下を向き、髪を洗うミストへタイミングを見計らって冷水を掛けるレア。
「ぎゃっ!!つ、冷たい!!誰だよ今、水ブッかけたの!?てかどーせレア姉さんだろ!」
お返しにとレアに冷水を浴びせるミスト。騒ぐレア。
「ぎゃぁ!や、やめろミスト!い、今やったのは私じゃないぞ!犯人は……え、えっと……だ、誰にしようかな……」
「やっぱレア姉さんじゃねーか!」
「こら!お前達いい加減にしなさい!」
怒るヒルドにしぶしぶ従うアホの子二人。それを見てアイリがクスクスと笑う……しかし、そのアイリの胸部をまじまじと見つめる視線があった。そう、”怒れるまな板天使”エイルである。
(うっ……彼女の胸はまだ”私と大差ない”と侮っていましたが……いざ脱いでみると何ということでしょう……あ、あれでは私より二割増しではないですか……!しかも他の連中は普通乳のミストを覗いて全て巨乳。もしやアイリちゃんもいずれ……おのれ巨乳共!巨乳死すべし!ああ、ゆるすまじ巨乳!!)
身体を洗い終えた者から順に湯船へと浸かる。ふぅ~っと息を吐きながらお湯の中で伸びをしたアリシアがふと思い出したようにヒルドへと聞いた。
「ねえヒルドちゃん?そういえば太郎さんと大家さんは温泉に入っているのかしら?私が温泉に行こうと部屋から出た時に廊下で会ったのだけれど……入浴道具は持たずに”今から温泉に入りますよ”って言ってたの。部屋に着替えを取りに行く所だったのかなぁ?」
「さあ、しかし太郎はともかく、大家殿がいれば”大声のひとつ”でも聞こえてきそうなものだが……」
二人して柵の向こうの男湯の方に向く。いつもの大声は聞こえてこず、柵の向こうで子供達が騒ぐ声のみが響いて来た。アリシアの膝の前をレアが潜水しながら泳いで行く……それを見てため息をついてから捕まえるヒルド。
「もしかして……!アレだよアレ!姉さん、覗きだ!覗きってやつをしてるんじゃね……!?だから静かなんだよ!マンガで見た事あるし!!」
洗い場から戻り、湯船に身体を沈めながらミストが言う。彼女の後から来たエイルがそれに答えた。
「ミスト、流石にそれはないでしょう。少年漫画の読みすぎですよ……それに実際にはそういった事は難しいものです。施設の壁面を見て下さい、こちらから男湯が覗けますか?」
湯船から飛び出したミストは男湯との仕切り壁の方へと走って行き、ピョンピョンと飛び跳ねてはみるが……
「うん、無理だなこれ。それに壁も分厚そうだし、穴とかも開いてないし!」
「でしょう?ご都合主義で、温泉の仕切り壁が薄いような漫画の世界と現実は違うのですよ……」
そうやって皆が騒いでいると、洗い場から戻って来たばかりのアイリが不思議な事を言い出したのだ。
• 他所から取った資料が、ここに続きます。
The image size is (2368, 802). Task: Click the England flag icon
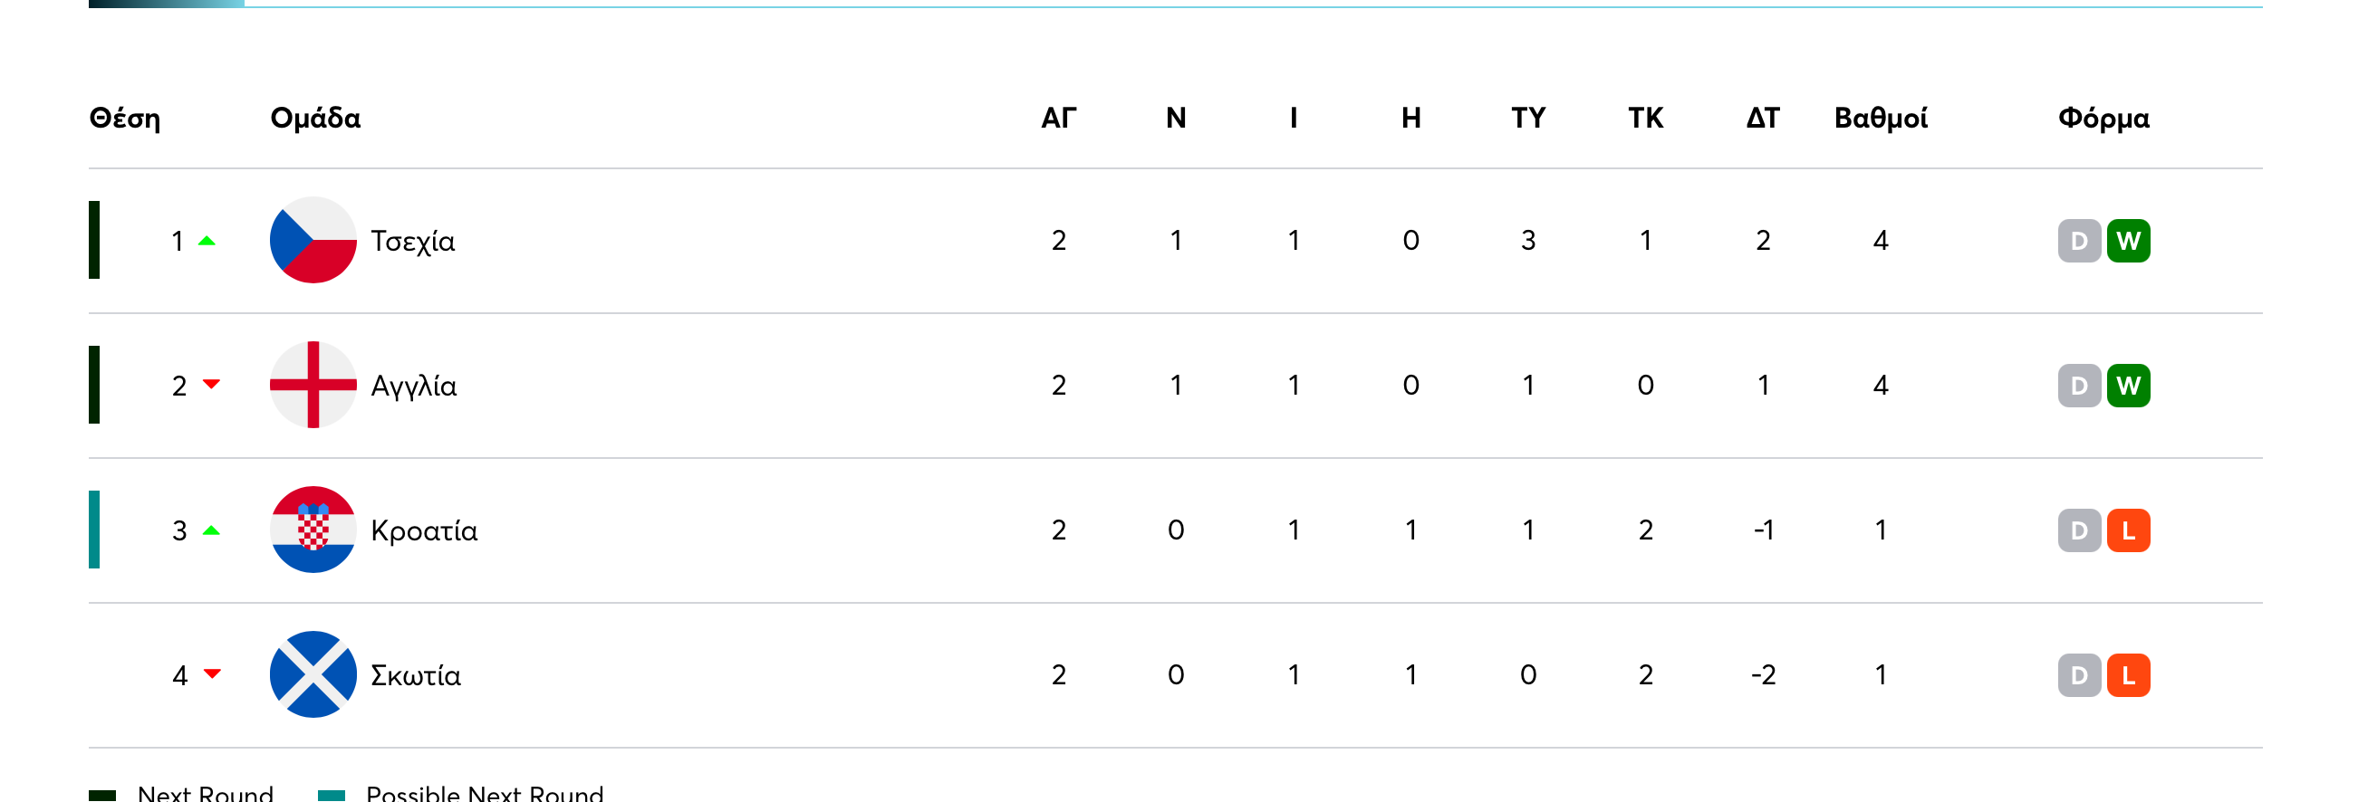coord(313,385)
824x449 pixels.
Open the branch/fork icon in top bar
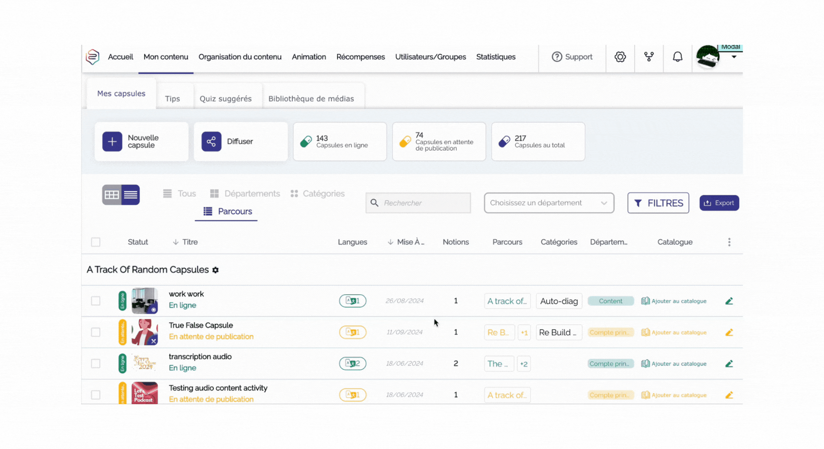coord(648,57)
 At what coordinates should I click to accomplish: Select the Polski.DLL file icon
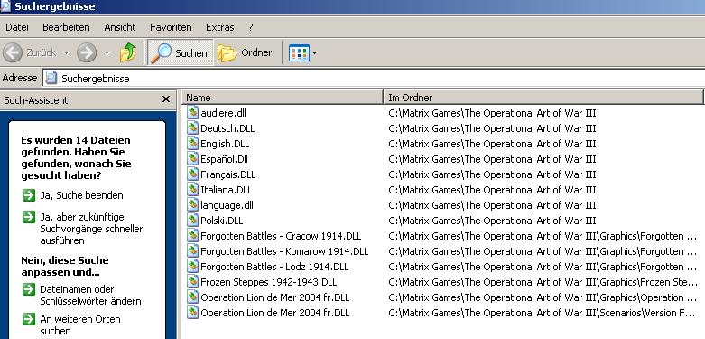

「あ……あの……太郎さんと大家さんなら……何か二人で駐車場の方へ走っていくのを……見ましたよ?声を掛けようとしたら……”ぺろぺろ”がどうとか騒ぎながら……私、声が小さいので気付いてもらえなくて……あ、あと”夜に神様が到着する前に急いで下見しないと”とかも言ってました……」
ふとエイルは思い出す、何か聞き覚えのある単語だ。
「はて……”ぺろぺろ”?そういえば車の中でも聞いたような……?待ってください!そう言えば彼らは休憩中の車内で……アイスクリームなど舐めてはいけない!俺達を”別のぺろぺろすべきもの”が待っている!とか騒いでましたね……あれって……」
湯船の中で泳ぎ、呆れたヒルドに捕獲されていたレアが横から口を出す。
「アイスより美味しいものがあるのか!?私もぺろぺろしたいぞ!」
今現在、会話に加わっている中でアホの子はレアとミストの二人のみ。話の流れで”ある事”に気が付いた残りのメンバーが呆れたような顔となる。……咳払いしたヒルドが呟く。
「なるほど、それで神様の到着待ち……という事ですか……」
アリシアが尋ねる。
「ヒルドちゃん、二人が神様を待つのはどういう理由なの?」
「アリシア、太郎達は”いつも金欠状態”なのです。それがそういった怪し気な店へ行くとなると……いえ、通常であれば、そもそも”行こう”という発想にすら至らないかと。それが意気揚々と……」
理解してアリシアも頷いた。
「ああ、なるほど!そこで……神様のご登場……って訳なのね?」
ヒルド、アリシア、エイルの三人がお互いの顔を見て頷き合う。
「彼等にはそろそろ……一度お灸を据えてあげなければなりませんね……」
そうして目付きの険しくなる”親愛なる姉達”の姿を見て震えるアイリであった。
「わ、私……もしかして余計な事言っちゃったの……かなぁ……?」
哀れ太郎達は……まだこの事を知らない。